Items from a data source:
[Start of section]
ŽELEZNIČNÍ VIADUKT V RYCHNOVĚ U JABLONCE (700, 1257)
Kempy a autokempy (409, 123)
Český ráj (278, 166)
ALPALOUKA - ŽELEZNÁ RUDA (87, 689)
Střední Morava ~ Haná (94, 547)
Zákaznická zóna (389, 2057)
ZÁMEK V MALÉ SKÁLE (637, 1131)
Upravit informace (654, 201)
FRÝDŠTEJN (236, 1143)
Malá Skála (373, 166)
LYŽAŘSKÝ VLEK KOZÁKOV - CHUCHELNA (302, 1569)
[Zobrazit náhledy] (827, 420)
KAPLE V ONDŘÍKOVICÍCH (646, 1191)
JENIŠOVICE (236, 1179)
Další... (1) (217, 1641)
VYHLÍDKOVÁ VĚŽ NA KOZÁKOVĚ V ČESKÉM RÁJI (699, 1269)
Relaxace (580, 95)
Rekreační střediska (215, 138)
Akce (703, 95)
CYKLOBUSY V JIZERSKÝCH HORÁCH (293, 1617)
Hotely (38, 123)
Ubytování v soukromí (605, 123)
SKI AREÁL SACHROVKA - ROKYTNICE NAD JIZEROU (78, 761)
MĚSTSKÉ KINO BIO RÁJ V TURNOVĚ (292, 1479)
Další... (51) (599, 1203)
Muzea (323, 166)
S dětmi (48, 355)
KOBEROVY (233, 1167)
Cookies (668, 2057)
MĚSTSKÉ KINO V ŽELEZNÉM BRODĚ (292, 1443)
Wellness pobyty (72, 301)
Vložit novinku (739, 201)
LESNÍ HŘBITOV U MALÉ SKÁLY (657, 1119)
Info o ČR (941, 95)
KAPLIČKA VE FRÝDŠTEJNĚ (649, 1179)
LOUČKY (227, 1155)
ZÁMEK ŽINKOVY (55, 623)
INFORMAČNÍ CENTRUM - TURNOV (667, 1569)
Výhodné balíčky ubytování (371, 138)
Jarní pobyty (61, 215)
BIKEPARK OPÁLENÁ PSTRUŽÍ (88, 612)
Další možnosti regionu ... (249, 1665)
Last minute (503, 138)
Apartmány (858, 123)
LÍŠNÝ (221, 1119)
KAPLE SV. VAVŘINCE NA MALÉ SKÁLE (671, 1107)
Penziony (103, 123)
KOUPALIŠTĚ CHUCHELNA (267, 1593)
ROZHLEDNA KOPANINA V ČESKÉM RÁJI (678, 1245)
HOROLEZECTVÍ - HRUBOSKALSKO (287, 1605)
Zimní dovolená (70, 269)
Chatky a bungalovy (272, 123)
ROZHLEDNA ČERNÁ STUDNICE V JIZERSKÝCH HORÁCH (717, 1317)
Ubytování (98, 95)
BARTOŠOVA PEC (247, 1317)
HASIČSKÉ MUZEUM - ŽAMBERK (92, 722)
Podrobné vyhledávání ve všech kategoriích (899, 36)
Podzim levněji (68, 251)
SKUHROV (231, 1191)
[End of section]
TASK STATEMENT :: Among the records above, find each line holding the string "JIZERSKÝCH" and pull it out.

WORKED SOLUTION ::
CYKLOBUSY V JIZERSKÝCH HORÁCH (293, 1617)
ROZHLEDNA ČERNÁ STUDNICE V JIZERSKÝCH HORÁCH (717, 1317)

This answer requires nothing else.